Simple Buffer Overflow Tutorial

This is intended to be an accessible, simple tutorial for to explain how a buffer overflow works.

Assumptions:
- You have some basic programming knowledge
- You have a Ubuntu 16.04 LTS setup or similar

First, we are going to create our vulnerable program.  It doesn't need to be fancy, it just needs to accept user input in an insecure way.

Create a file called hackme.c and put this C code in it:

#include <stdio.h>
void win() {
        printf("This should never be printed.\n");
}
int main(int argc, char** argv) {
        char user_in[16];
        printf("Enter a string: ");
        scanf("%s", user_in);
        printf("Done.\n");
}

Let's go line by line through this and see what it does.

#include <stdio.h>
This line, and any that starts with a "#" is a preprocessor directive.  It instructs the preprocessor to make use of the stdio.h file, which contains the function definition for printf and scanf, which we plan to use.  If you want to see what this file looks like, you can look at it manually at /usr/include/stdio.h.

void win() { ...
This declares a function called win.  The void in front indicates that it does not return anything, and the empty parentheses indicate that it does not take any arguments.  The curly braces after each function declaration bound what code is included in that function.

printf("This should never be printed.\n");
This line makes use of the printf command, which formats and prints data.  It is similar to print functions in other languages.

int main(int argc, char** argv) { ...
This is a function declaration like above, but for our main program.  By calling this function main, we are telling the compiler that this should be run as soon as the user starts the program.  The "int" at the beginning says that we will return an integer.  By convention, main functions return an integer which represents the status code of the program upon exit.  The two arguments to the main function allow us to access command line arguments.  More on this later.

char user_in[16];
Now it gets interesting.  This creates an array of type "char" for character called "user_in" with a length of 16.  Since a character is 1 byte, this is going to allocate a space of 16 bytes on the stack.  At the assembly level, the stack pointer is going to be decremented by 16 (the stack grows downward in memory space).  The variable name user_in is essentially just a convenient human shortcut to represent the offset from the base pointer to this free space of 16 bytes on the stack.
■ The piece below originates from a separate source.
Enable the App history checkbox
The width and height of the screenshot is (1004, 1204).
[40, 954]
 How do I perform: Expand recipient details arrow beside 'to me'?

Question: What is in this 16 byte space on the stack?
Answer: That is undefined!  We just allocated space, so whatever was in that spot in memory is likely still there.  You should never rely on memory space being "clean" or zeroed out.

 scanf("%s", user_in);
This is the last function we haven't talked about.  Scanf is going to look at stdin (keyboard input in this case) for something that fits the format of a string ("%s").  It is then going to write that string to user_in.  Keep in mind that user_in is a pointer to the 16-byte area in memory that we allocated.

Now we'll compile and run our vulnerable program.

gcc hackme.c -o hackme
./hackme

You can try entering any short string, such as your name.  It should simply print "Done."   Whatever string you are entering is being written in the 16 byte space we allocated earlier.  But wait, what happens if we enter a string longer than 16 characters?  Try it!

You can always run this program and then type or copy-paste your input manually, but you can use Python to automate your input:

python3 -c 'print("A"*37)' | ./hackme

Using the -c argument, we are running Python code on the command line.  The print statement is printing the string "A" 37 times.  Isn't Python cool?

If you enter a long enough string, you should get this message: "*** stack smashing detected ***"
Wait a second, what is the stack?  What does smashing it mean?

[There will later be a stack tutorial here]

Our stack smashing attack was detected because the compiler puts special values called canaries on the stack.  The compiler also inserts code to check (just before function return) whether these canaries have been modified.  If they have been modified, something's fishy.  One way to get around stack canaries is to figure out where they are and what values are supposed to be.  We can then ensure when we overwrite the stack we overwrite those with the same values!  For now, though, we'll just recompile without these.  We'll also be using 32-bit from now on.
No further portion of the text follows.